In this paper, we visit the question of originality in the context of creative influence across social networks, using with the tools of network analysis and digital image analysis. Our data sets come from a specialized online social network site (oSNS) called deviantArt, which is dedicated to sharing user-generated artworks. Currently, deviantArt (dA) is the 13th largest social network in the U.S. with 3.8 million weekly visits. Operating since 2000, dA is the most well known site for user-generated art; has more than 15 million members, and hosts a vast image archive of more than 150 million images. The social network infrastructure allows us to gather all sorts of rich data from this platform: which artist is following which other artist, what comments are posted under each artwork and by whom, the temporal unfolding of the connection structure, demographic information about artists, category and user generated tag information for artworks, number of hits per artwork and per artist, etc.

══════════════════════════════

:: Task ::
Using the passage on creative influence in deviantArt, explain what allows the researchers to gather rich data from the platform and what kinds of data this covers. The material after this text is not needed for the exercise.

:: Given material ::

══════════════════════════════

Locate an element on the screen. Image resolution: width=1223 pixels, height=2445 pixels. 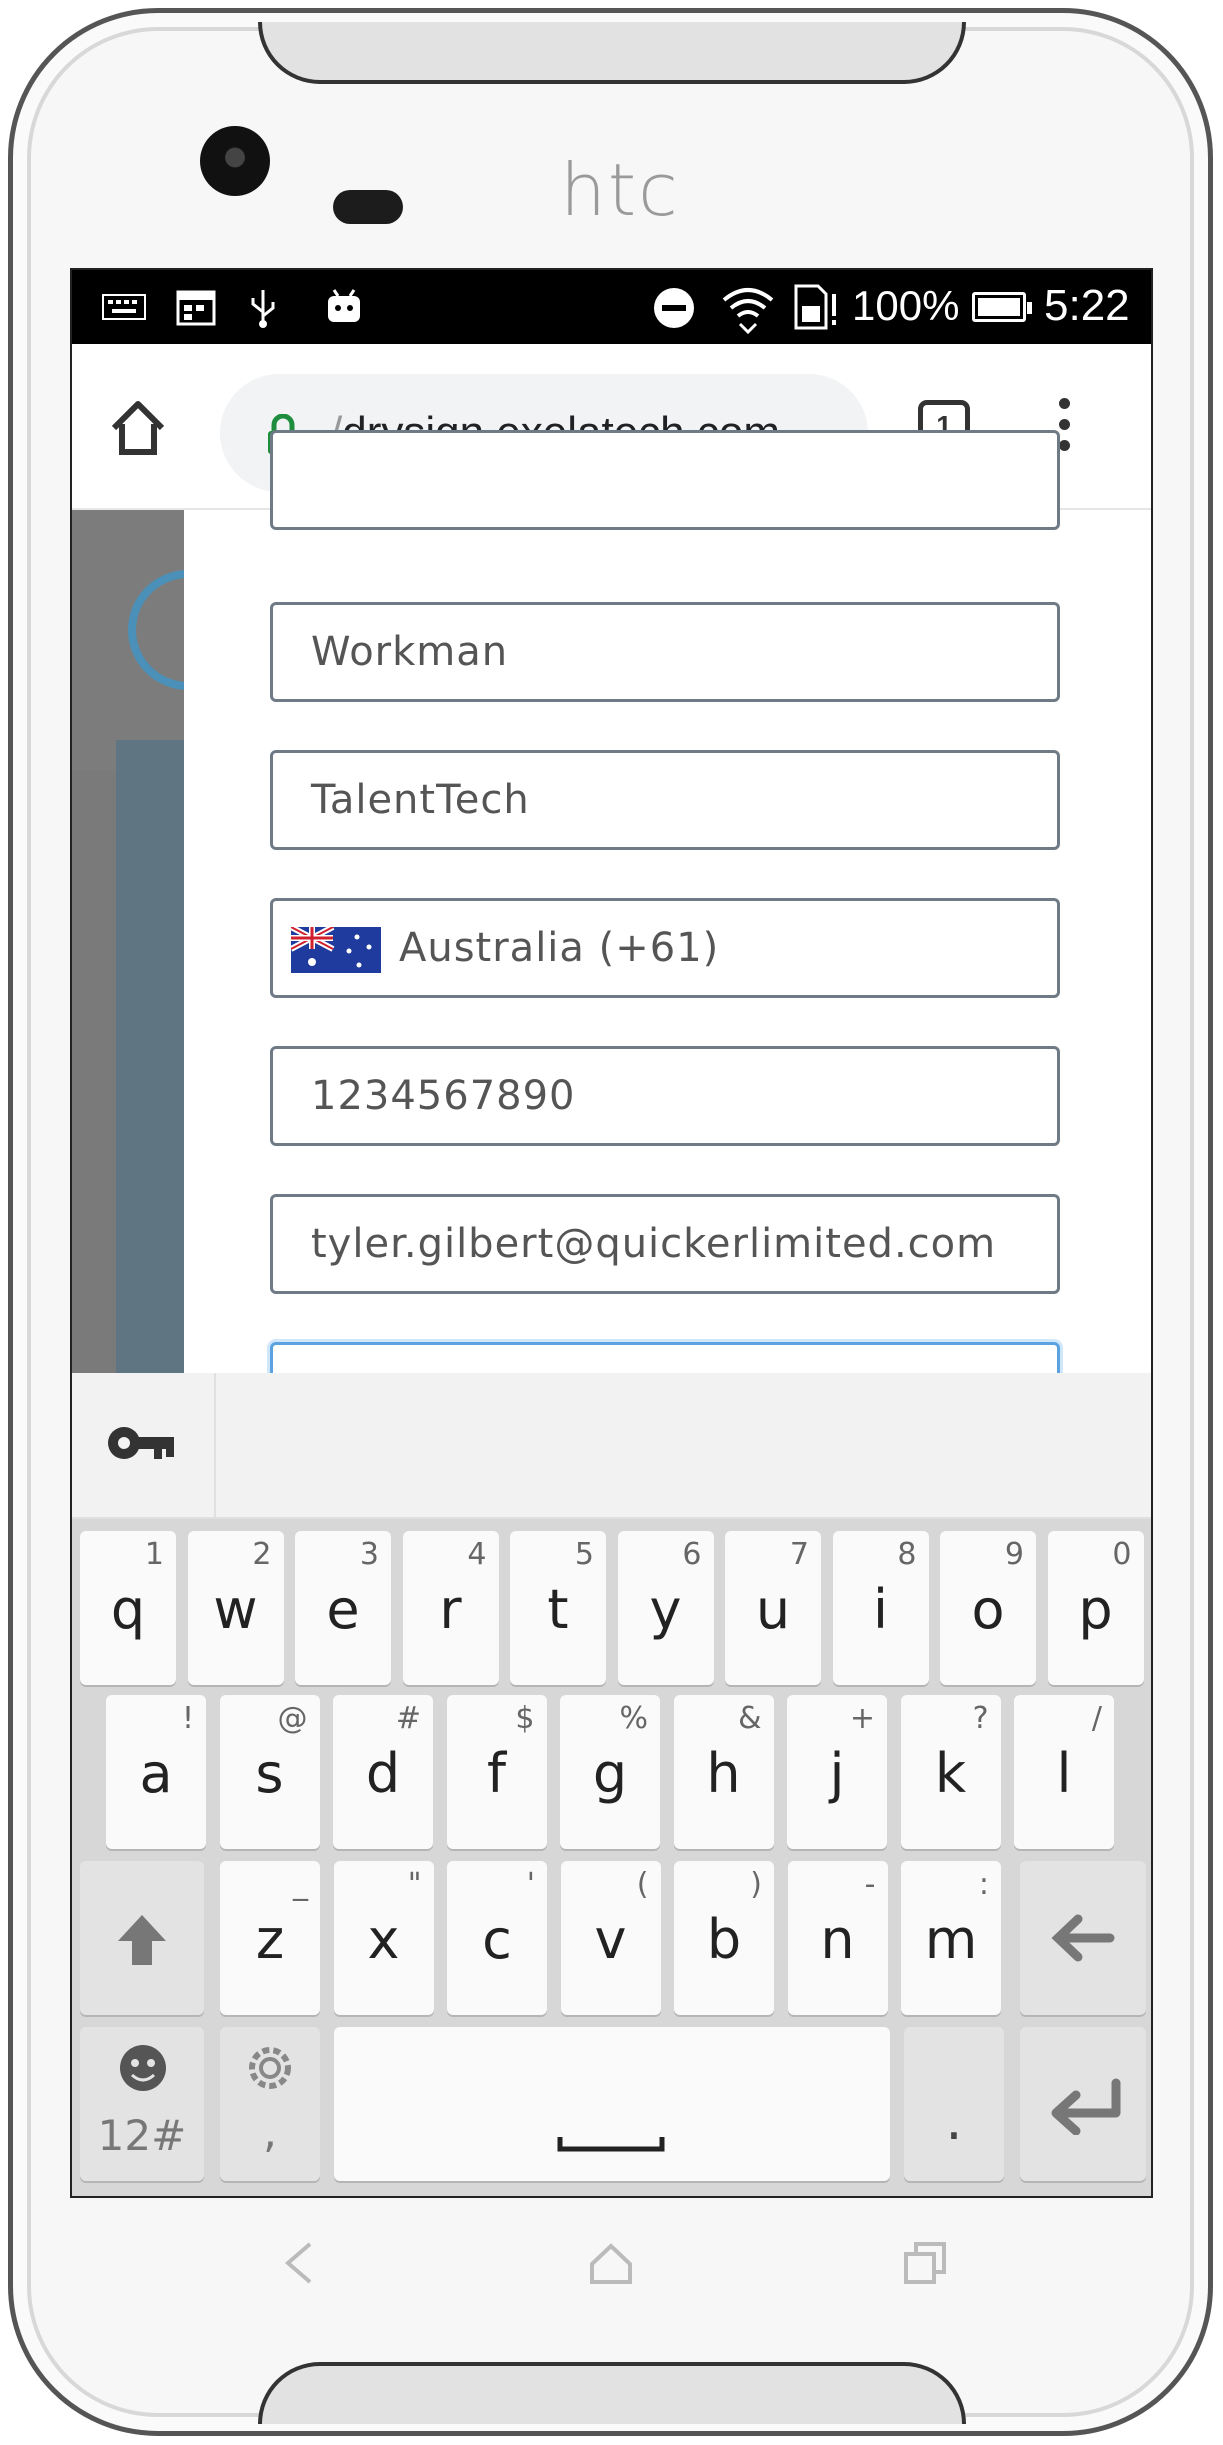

══════════════════════════════

:: Answer ::
The social network infrastructure of deviantArt allows the researchers to gather rich data from the platform. This data includes which artist follows which other artist, the comments posted under each artwork and who posted them, and the temporal unfolding of the connection structure. It also covers demographic information about artists, category and user-generated tag information for artworks, and the number of hits per artwork and per artist.